── Data excerpts
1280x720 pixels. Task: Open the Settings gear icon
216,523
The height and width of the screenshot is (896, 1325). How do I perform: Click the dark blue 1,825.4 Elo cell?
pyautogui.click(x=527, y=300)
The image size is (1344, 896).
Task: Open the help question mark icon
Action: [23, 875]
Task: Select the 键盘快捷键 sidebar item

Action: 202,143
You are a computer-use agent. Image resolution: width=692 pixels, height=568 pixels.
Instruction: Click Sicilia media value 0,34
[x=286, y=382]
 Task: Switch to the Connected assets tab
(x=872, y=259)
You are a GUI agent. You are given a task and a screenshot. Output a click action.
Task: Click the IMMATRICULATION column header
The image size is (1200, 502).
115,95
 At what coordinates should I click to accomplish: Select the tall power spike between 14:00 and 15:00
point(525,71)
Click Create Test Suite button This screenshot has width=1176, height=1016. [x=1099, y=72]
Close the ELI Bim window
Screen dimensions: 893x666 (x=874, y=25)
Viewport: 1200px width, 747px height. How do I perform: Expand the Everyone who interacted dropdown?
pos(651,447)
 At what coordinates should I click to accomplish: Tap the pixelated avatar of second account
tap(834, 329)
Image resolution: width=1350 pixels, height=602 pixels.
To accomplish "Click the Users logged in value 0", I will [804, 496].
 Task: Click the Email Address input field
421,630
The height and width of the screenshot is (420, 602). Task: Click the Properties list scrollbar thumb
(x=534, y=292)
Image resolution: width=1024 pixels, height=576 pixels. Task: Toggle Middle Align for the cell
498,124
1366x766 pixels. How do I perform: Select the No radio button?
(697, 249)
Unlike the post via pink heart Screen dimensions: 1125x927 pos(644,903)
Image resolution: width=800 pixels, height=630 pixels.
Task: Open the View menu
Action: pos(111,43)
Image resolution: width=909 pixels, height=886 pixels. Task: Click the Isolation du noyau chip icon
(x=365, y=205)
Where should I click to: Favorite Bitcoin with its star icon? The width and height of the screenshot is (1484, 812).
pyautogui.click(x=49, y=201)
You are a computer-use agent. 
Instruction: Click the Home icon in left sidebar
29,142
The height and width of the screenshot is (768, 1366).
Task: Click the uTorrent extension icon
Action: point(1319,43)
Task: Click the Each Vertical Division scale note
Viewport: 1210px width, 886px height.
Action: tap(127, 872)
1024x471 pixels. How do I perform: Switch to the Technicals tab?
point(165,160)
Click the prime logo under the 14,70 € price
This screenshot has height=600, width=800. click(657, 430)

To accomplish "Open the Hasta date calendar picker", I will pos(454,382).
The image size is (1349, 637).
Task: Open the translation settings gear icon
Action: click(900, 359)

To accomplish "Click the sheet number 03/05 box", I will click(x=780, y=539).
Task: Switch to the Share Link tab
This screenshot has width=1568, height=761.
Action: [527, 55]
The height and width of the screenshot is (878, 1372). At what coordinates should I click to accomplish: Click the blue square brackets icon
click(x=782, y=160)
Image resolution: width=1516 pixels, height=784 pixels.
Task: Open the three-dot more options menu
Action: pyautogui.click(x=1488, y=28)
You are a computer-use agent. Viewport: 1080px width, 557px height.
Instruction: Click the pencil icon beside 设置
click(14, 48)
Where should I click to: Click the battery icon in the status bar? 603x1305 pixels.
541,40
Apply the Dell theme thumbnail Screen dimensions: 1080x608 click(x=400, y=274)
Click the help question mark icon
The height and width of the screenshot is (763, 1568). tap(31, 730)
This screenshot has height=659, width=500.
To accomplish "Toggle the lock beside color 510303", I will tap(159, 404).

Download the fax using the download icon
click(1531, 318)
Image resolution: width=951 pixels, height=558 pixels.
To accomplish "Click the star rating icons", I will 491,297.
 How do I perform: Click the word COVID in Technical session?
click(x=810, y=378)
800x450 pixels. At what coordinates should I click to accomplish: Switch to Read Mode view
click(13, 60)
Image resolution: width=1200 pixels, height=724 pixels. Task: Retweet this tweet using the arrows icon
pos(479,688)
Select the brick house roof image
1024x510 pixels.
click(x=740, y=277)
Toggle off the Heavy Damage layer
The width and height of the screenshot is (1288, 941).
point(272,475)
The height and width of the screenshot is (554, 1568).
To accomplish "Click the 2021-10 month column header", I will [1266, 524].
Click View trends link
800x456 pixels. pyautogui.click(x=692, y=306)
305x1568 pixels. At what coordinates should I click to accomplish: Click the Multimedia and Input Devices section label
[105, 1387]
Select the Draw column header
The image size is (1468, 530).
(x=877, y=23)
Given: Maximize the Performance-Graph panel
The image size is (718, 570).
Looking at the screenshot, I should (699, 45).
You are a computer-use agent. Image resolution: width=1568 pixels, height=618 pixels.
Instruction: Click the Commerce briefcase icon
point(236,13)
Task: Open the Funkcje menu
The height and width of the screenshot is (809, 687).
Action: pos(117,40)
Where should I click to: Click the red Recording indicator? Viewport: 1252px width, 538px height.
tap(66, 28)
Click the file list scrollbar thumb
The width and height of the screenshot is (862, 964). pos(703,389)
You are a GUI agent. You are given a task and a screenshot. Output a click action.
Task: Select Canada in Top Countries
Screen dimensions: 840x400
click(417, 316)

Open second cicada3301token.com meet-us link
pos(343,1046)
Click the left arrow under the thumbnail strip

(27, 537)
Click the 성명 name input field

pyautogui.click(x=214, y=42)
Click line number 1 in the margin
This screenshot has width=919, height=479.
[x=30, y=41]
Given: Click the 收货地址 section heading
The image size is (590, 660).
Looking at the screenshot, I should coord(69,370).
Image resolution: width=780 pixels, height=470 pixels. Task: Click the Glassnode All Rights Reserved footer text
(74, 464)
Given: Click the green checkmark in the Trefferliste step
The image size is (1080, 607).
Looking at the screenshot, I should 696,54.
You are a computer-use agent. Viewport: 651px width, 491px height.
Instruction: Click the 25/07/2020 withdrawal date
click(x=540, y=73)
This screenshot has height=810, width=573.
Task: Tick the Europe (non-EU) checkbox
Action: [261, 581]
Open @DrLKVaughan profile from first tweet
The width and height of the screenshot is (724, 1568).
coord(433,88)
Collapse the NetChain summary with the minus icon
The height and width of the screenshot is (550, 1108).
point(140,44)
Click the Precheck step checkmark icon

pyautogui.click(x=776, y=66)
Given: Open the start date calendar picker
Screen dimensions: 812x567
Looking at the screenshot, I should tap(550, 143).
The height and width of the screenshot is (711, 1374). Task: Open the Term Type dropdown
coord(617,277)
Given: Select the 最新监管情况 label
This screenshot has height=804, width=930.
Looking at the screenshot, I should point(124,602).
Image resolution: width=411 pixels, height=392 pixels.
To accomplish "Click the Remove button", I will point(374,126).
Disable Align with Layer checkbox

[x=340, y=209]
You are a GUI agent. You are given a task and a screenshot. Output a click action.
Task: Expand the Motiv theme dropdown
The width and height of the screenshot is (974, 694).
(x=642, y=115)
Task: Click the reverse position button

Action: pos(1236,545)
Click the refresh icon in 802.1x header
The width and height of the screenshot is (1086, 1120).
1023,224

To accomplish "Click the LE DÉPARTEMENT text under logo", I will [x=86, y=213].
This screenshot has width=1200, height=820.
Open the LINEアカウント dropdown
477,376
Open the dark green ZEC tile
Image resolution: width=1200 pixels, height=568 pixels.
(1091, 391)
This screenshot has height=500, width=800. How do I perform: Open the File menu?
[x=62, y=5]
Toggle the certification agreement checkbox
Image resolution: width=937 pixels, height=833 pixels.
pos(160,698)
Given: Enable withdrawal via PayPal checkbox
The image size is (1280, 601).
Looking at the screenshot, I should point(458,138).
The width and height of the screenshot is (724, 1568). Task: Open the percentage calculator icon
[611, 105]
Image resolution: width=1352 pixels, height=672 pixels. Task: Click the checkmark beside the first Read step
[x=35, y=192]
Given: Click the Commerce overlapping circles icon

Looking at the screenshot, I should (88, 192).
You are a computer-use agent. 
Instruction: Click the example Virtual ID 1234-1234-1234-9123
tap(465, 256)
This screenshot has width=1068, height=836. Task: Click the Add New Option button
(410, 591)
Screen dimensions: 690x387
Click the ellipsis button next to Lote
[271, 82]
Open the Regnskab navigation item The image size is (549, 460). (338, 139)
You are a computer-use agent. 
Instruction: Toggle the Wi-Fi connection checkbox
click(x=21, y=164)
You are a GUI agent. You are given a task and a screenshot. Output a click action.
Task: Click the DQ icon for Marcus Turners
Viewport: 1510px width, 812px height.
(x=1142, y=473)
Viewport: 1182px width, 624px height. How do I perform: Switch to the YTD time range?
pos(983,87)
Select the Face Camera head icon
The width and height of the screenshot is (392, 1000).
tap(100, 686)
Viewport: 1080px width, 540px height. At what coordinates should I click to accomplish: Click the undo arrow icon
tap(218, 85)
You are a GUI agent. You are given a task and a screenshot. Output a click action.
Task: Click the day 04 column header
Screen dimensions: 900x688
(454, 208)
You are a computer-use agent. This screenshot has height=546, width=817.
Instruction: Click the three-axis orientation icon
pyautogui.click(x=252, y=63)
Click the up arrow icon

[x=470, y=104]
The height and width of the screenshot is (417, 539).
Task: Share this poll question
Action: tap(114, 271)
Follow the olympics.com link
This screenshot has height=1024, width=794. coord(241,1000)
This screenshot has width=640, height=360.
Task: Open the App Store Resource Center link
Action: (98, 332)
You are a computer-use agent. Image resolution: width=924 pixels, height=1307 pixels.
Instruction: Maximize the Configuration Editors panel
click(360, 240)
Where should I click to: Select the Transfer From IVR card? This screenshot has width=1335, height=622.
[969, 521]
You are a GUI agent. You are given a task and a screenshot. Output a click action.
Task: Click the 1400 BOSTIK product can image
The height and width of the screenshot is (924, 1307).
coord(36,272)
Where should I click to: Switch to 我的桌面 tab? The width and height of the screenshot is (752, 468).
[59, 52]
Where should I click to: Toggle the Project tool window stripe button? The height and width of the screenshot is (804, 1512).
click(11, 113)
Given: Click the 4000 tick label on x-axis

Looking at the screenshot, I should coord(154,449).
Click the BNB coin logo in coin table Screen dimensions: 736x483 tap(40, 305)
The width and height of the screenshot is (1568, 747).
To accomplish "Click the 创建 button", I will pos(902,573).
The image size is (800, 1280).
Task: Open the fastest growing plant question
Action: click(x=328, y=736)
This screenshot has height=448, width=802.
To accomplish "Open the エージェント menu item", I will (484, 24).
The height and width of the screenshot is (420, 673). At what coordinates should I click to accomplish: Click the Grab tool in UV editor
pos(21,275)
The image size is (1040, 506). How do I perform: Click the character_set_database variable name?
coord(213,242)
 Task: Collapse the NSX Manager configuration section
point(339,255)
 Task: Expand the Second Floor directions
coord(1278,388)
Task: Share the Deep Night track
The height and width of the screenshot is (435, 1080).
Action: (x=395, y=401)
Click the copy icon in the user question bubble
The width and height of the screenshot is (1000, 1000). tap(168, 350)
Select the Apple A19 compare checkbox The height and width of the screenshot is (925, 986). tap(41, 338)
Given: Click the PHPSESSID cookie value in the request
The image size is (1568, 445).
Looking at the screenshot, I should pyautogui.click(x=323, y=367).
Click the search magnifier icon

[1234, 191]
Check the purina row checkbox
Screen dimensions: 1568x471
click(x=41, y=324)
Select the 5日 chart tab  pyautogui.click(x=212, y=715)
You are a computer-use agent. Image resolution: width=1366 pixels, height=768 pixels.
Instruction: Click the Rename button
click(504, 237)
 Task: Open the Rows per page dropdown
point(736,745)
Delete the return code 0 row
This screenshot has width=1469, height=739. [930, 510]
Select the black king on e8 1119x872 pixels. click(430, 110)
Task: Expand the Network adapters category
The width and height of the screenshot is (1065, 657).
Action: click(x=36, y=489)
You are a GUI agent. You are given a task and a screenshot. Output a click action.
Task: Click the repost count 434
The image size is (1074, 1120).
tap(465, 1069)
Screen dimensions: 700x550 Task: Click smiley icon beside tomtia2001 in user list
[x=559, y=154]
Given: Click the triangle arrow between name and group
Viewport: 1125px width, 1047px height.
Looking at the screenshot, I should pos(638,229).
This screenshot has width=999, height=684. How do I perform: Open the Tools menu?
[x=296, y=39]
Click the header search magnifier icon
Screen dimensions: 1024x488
────
**What to do:** Lines that include the word "theme" are to be extracted from the data above.

**Solution to the exercise:**
Apply the Dell theme thumbnail Screen dimensions: 1080x608 click(x=400, y=274)
Task: Expand the Motiv theme dropdown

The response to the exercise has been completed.